*** Recorded data Section Begins ***

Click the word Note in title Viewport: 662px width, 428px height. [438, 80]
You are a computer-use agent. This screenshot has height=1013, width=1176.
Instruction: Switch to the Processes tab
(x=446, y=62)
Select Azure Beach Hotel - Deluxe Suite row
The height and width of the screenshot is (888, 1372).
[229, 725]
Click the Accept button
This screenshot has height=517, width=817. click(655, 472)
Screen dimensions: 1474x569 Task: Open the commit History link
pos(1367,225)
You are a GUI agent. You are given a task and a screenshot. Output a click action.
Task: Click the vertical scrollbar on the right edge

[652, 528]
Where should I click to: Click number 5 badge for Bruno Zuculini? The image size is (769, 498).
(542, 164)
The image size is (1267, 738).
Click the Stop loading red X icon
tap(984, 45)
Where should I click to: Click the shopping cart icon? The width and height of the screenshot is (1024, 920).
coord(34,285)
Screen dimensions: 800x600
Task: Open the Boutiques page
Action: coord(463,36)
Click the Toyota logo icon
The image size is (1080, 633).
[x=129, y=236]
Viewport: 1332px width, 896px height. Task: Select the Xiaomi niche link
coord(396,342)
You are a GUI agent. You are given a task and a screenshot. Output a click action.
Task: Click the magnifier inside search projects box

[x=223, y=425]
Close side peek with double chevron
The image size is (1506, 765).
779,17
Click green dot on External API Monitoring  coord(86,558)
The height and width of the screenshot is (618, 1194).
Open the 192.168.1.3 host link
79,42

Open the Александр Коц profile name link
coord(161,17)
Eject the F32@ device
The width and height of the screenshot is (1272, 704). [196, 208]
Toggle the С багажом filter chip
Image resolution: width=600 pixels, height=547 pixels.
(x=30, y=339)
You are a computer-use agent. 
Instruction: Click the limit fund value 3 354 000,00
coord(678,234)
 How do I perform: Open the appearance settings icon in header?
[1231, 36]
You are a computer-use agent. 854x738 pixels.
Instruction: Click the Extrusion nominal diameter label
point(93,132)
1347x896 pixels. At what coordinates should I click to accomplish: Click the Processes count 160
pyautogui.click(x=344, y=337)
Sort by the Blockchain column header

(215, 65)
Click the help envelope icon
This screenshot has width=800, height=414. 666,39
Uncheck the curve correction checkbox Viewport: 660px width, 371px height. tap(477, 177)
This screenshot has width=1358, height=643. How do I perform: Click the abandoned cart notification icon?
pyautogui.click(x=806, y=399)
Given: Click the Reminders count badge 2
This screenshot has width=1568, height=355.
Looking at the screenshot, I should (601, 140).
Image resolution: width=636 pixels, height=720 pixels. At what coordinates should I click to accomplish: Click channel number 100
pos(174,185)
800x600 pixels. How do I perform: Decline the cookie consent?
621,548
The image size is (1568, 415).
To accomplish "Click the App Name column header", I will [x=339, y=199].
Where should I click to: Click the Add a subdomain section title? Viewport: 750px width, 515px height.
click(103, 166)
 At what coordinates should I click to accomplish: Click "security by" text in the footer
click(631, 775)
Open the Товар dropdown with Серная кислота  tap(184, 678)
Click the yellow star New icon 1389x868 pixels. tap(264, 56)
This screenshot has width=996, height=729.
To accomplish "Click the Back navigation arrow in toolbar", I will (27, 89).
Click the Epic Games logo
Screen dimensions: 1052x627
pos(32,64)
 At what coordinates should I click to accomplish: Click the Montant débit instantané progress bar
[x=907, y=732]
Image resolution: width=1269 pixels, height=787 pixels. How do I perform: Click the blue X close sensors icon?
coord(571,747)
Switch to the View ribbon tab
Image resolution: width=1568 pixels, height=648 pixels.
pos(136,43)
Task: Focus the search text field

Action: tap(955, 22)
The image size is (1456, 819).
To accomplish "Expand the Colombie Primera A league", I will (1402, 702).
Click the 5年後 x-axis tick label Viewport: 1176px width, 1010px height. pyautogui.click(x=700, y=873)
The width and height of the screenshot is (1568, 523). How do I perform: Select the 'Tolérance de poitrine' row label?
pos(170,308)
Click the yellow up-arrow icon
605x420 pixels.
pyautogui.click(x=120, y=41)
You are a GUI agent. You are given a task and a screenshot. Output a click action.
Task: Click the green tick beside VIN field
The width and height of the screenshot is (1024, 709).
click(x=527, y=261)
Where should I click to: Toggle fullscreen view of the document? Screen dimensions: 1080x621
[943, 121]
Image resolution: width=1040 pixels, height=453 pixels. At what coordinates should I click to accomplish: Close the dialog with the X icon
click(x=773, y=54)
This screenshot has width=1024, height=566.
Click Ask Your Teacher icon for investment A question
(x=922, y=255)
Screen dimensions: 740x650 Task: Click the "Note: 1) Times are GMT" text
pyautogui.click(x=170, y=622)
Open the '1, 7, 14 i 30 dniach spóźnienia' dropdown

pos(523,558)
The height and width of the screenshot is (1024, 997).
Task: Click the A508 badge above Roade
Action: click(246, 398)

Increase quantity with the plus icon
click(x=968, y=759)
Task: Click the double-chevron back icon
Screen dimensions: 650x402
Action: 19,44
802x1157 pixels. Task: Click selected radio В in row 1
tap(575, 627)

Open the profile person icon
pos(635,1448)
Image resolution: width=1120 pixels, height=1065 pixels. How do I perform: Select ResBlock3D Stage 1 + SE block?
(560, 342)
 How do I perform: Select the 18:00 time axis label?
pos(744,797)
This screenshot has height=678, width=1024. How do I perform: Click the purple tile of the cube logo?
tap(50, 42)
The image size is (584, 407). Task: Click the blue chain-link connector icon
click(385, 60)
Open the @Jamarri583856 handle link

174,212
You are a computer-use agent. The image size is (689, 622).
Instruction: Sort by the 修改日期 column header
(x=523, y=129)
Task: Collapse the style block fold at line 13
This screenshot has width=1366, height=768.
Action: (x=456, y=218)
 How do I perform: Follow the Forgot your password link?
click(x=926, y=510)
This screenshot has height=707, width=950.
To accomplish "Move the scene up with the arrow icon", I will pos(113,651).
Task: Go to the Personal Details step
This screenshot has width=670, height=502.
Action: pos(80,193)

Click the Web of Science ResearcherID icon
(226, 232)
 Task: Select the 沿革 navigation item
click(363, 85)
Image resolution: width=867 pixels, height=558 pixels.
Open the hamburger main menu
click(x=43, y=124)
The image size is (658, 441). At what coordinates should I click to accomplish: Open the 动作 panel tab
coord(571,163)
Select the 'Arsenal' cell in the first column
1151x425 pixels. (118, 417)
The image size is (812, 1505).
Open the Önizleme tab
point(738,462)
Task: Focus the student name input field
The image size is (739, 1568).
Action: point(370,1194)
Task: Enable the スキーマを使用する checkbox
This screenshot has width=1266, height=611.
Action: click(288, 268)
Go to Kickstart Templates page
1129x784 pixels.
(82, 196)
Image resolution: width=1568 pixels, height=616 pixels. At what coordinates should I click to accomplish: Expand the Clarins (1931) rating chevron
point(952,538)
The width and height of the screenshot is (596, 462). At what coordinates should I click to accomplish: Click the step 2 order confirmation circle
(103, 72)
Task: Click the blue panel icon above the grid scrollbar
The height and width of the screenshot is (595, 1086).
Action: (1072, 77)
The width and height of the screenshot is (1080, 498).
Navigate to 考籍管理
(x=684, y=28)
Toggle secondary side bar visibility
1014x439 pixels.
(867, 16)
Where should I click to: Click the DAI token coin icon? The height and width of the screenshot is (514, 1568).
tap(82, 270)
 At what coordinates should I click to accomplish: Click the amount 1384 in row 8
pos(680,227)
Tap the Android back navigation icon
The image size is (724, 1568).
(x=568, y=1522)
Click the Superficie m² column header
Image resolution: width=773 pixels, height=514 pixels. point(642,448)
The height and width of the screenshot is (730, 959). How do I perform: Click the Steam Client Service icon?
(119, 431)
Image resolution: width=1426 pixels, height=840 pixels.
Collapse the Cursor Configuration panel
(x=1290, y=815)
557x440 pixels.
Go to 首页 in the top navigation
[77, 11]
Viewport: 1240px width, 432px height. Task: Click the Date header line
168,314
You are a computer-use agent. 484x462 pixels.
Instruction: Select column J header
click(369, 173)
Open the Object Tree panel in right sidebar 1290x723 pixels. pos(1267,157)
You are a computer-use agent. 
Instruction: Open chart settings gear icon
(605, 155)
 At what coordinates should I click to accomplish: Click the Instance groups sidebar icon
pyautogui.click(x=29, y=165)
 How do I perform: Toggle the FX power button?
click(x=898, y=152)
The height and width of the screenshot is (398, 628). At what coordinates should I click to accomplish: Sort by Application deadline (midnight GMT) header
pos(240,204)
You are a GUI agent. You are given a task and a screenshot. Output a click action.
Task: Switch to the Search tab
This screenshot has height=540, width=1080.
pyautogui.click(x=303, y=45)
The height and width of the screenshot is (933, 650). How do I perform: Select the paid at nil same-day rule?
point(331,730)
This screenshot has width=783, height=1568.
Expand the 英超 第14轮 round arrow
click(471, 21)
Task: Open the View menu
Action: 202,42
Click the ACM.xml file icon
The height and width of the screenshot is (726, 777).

*** Recorded data Section Ends ***

#### [Activity]
Nothing but the lines from the one that contains "Task: Switch to the Search tab" through the end of the listing above should be copied, each exactly as written.

#### [Expected answer]
Task: Switch to the Search tab
This screenshot has height=540, width=1080.
pyautogui.click(x=303, y=45)
The height and width of the screenshot is (933, 650). How do I perform: Select the paid at nil same-day rule?
point(331,730)
This screenshot has width=783, height=1568.
Expand the 英超 第14轮 round arrow
click(471, 21)
Task: Open the View menu
Action: 202,42
Click the ACM.xml file icon
The height and width of the screenshot is (726, 777).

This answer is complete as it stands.